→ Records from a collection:
────────────────────────────────────────

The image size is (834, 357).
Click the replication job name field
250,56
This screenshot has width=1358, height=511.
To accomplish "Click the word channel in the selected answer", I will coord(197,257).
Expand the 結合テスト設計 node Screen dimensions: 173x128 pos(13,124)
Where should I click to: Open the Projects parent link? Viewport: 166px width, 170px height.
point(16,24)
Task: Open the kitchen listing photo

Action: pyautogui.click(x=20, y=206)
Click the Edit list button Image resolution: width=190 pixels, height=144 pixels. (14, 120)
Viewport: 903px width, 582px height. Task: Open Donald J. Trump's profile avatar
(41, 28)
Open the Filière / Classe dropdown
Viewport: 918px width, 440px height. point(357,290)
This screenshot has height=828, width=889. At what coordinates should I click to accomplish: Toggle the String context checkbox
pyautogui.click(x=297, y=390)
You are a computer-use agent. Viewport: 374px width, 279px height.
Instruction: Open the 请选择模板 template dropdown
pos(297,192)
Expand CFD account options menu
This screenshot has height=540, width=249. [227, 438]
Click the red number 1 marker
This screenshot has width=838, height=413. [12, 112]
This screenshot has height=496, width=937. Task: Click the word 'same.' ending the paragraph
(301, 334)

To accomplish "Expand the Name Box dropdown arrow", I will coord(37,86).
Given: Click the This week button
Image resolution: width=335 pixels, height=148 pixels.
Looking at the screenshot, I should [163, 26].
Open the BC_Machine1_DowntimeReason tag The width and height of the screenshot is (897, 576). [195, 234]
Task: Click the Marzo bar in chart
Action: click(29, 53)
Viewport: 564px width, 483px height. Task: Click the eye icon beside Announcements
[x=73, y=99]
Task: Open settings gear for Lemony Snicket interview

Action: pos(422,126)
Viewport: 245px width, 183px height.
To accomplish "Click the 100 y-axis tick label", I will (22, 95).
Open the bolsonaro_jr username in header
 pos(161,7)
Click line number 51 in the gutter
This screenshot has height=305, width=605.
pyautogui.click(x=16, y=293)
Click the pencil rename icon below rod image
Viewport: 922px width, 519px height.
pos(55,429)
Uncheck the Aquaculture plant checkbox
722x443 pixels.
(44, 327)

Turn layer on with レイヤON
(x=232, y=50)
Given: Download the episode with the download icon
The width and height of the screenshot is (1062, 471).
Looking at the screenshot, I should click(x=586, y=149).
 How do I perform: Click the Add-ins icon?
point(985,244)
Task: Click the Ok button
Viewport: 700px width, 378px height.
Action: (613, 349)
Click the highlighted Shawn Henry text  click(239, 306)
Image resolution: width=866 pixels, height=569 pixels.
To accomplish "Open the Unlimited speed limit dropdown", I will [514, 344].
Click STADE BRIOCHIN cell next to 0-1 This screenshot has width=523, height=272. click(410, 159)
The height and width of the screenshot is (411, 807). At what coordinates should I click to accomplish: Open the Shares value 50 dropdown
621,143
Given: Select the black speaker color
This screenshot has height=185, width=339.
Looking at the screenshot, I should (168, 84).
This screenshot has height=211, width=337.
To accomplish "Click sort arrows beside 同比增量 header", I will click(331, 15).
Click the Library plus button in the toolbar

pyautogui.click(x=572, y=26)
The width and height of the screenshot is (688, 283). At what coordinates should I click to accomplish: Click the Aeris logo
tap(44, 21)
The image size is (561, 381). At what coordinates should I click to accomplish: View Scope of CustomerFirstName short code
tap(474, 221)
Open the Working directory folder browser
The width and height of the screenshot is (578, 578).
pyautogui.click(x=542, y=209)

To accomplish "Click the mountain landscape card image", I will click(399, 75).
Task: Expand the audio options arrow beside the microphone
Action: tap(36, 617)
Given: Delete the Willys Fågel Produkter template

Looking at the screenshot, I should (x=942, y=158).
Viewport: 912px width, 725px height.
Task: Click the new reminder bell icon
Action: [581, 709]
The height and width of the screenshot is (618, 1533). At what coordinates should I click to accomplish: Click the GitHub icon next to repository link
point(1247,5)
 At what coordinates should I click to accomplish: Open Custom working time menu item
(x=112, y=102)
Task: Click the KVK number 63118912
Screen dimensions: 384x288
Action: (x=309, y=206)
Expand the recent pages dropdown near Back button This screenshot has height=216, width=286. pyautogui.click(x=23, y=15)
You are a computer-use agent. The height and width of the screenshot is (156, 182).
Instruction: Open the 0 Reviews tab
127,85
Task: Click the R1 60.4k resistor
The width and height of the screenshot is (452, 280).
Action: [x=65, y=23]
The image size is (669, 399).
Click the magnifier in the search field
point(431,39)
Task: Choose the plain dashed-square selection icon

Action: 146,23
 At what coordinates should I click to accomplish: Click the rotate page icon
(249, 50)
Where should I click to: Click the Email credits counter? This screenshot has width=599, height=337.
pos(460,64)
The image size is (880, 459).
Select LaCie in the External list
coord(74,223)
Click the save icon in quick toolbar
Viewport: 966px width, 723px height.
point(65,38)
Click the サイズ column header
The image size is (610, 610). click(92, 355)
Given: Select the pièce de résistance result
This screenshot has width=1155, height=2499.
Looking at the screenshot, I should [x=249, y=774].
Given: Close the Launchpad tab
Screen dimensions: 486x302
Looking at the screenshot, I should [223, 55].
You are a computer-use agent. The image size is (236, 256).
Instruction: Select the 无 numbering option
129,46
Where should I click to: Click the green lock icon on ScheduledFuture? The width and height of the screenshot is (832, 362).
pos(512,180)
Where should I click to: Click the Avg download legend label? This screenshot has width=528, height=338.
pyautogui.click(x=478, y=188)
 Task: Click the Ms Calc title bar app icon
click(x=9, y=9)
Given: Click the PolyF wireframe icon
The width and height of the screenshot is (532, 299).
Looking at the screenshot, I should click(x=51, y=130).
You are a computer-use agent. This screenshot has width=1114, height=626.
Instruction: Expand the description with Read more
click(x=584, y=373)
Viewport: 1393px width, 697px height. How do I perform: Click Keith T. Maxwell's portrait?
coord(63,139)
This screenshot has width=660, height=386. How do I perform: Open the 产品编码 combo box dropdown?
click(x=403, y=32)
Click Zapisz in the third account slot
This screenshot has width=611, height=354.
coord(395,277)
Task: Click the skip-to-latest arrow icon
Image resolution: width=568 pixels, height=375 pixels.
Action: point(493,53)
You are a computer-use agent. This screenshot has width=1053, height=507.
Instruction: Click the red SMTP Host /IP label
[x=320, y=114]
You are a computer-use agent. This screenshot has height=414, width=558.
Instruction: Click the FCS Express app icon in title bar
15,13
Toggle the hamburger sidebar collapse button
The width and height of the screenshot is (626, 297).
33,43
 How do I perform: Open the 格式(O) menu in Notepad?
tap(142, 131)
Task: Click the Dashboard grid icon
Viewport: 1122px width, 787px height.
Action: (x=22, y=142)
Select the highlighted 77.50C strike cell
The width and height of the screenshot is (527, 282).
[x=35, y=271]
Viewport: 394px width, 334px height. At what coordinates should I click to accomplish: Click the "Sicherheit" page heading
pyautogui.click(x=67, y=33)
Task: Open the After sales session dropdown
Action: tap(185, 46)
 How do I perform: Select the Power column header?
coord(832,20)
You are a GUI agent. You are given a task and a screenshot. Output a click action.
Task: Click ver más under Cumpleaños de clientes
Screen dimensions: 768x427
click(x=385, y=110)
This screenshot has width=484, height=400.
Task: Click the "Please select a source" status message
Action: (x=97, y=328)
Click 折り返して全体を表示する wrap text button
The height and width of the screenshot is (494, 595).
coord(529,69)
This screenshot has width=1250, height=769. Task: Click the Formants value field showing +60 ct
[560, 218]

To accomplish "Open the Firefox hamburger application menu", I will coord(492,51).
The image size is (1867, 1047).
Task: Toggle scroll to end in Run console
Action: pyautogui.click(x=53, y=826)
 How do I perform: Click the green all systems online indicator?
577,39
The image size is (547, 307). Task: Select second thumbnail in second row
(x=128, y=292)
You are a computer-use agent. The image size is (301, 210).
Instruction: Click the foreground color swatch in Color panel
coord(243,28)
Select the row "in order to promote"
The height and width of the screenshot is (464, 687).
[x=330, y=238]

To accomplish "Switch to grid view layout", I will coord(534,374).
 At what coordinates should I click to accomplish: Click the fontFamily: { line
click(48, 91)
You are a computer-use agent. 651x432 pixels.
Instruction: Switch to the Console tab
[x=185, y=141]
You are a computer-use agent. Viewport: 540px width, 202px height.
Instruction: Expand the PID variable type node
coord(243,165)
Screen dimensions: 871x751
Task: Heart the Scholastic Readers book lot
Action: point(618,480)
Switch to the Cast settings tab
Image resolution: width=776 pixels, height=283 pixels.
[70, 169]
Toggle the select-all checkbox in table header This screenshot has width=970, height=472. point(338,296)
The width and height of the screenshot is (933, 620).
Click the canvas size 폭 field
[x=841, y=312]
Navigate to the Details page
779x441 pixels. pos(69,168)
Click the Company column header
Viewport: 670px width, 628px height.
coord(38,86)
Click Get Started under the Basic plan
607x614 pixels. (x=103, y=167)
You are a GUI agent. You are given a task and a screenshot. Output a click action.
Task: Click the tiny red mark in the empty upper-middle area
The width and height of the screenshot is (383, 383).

────────────────────────────────────────

→ ASSIGNED TASK: Filter the data above, keeping only lines that include the string "grid".

→ WRITTEN SOLUTION:
Task: Click the Dashboard grid icon
To accomplish "Switch to grid view layout", I will coord(534,374).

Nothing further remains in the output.